Jordan Peterson recently wrote: “The moderates on the right must differentiate themselves from the extremists on the right. The same applies to the left. And those same moderates must seek out their willing counterparts across the ideological divide and work with them.”
One political philosophy that is commonly considered toward the so-called ‘right’ is libertarianism. If you define ‘libertarian’ as “seeking to maximize autonomy and political freedom, emphasizing free association, freedom of choice, individualism and voluntary association”, then 1NZ is very much libertarian. Yet as Jordan Peterson correctly observes, political philosophies always require moderating via a process of dialogue. A correct response to libertarianism is that people are only free to make choices and so actualise personal responsibility, to the extent they live in a ‘well enough’ managed economy that allows them some dollars in their pockets after paying their taxes to be able to make those more responsible choices. We agree. This is why we take economics seriously, and why we have taken the time to learn the macroeconomic impacts of a monetarily sovereign nation’s various fiscal policy options (known as Modern Money Theory).
To make a freer and more peaceable society possible, government (the currency issuer) – unlike our current Labour Government – generally needs to tax less than it spends, particularly with tax cuts at the production and consumption base of the economy, while leaving enough ‘net dollars’ to allow full employment and the financial wherewithal of ordinary people to be able to choose their ‘voluntary associations’, rather than being compelled by a needlessly low-wage and over-taxed economy to work long hours, requiring two incomes to support a family for example.
Our first action would be to abolish our regressive GST and remove all income taxes on the first $35K of earnings. Do the math to calculate how much easier that will make your week and you will understand why this is our policy. And no, we don’t need to increase taxes elsewhere to the same amount as the tax cuts in order to ‘balance the books’. Government is the currency issuer, so it doesn’t need to try to ‘balance the books’, no more so than it needs to have its employees stand on one foot. It needs to balance the economy and infrastructure to the needs of the people, while keeping employment full and inflation low. As we see it that’s the core responsibility of governance.
We see neoliberalism as the antithesis of liberalism or libertarianism. In professing that ‘liberalism’ and ‘free trade’ can sit compatibly alongside fiscal austerity and regressive taxation (such as GST as introduced in NZ late 1986, a tax that ironically places a penalty directly onto trade), this bizarre mishmash of conflicting ideologies and doublespeak has increased involuntary unemployment, wage-slavery, and private debt, while exacerbating the centralisation of power toward ever larger corporations and media/internet conglomerates. Thereby reducing the financial resources of people and communities – not to mention intellectual freedoms – and so progressively eroding our abilities as individuals – and ultimately as a nation – to make our own choices regarding education, local/cottage industry, housing, food, health, and so on.

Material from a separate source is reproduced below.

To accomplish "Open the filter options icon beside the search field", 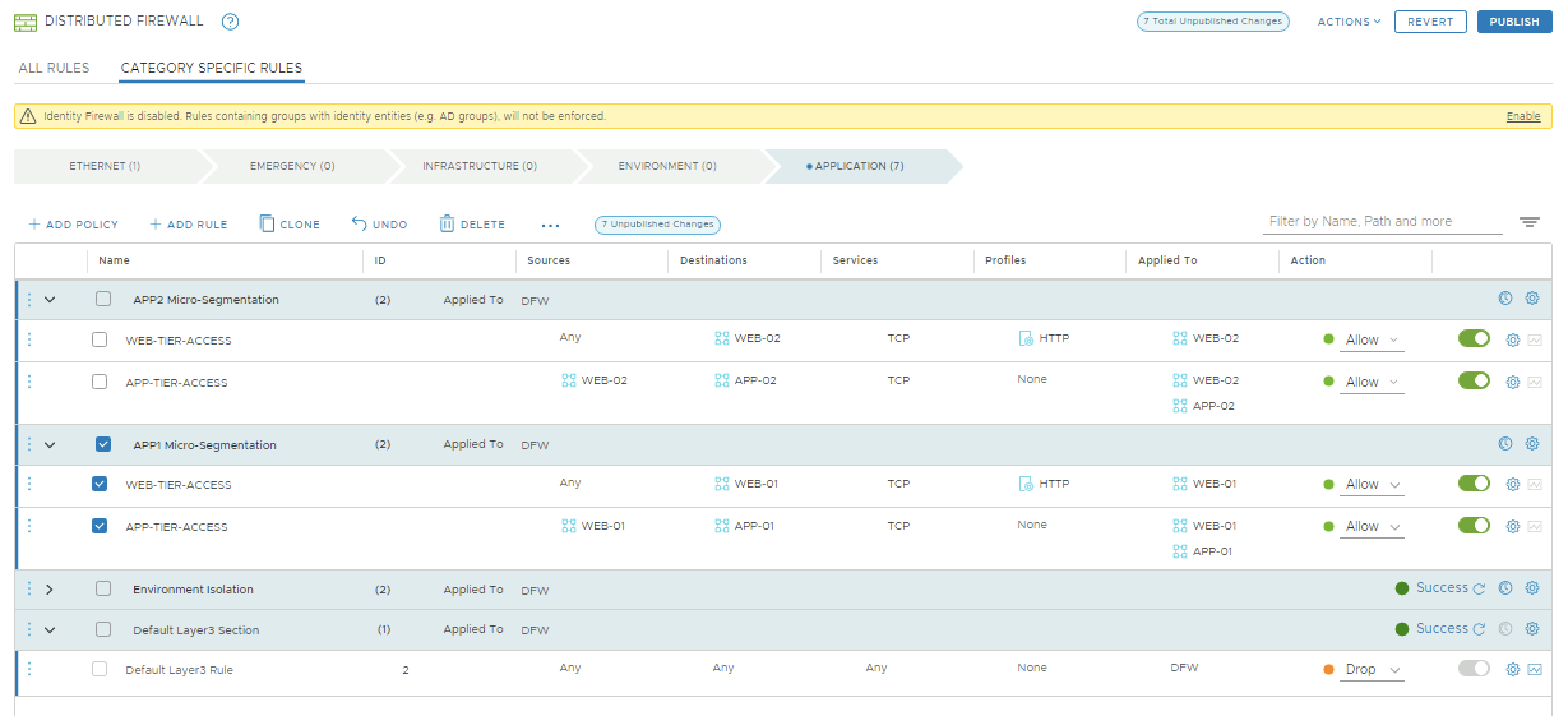I will click(1529, 222).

The private sector can fulfill many societal needs. But it can’t fulfill all societal needs. Government has to take an active roll in organizing the provisioning of infrastructure for instance. Decades enduring railways and highways are examples of services and structures that the private sector will never organise and provide on a national scale, since businesses are beholden to yearly or quarterly profits. Private companies can build the bridges and the tunnels, but government needs to mobilise resources and labour and make it happen by paying those companies with the dollars it is chartered to wisely and sufficiently issue.
The key here is balance, and as Peterson points out, moderateness. We need to avoid the pitfall of getting hyped up thinking it possible to ubiquitously apply a single ideology or philosophy to ALL systems and situations. Same goes for the oversimplifying assumption that there even is a ‘left’ perspective and a ‘right’ perspective. We need to admit the fact that ideas and people are more multidimensional than to be neatly positioned along a one dimensional continuum.
Reality has a lot of nuance to it, and so we have to get out of our ‘bubbles’. We need to seek out those with different (yet moderate) philosophies and begin the conversations that will lead us to our common grounds and common humanity. Then I believe we will begin to solve our problems.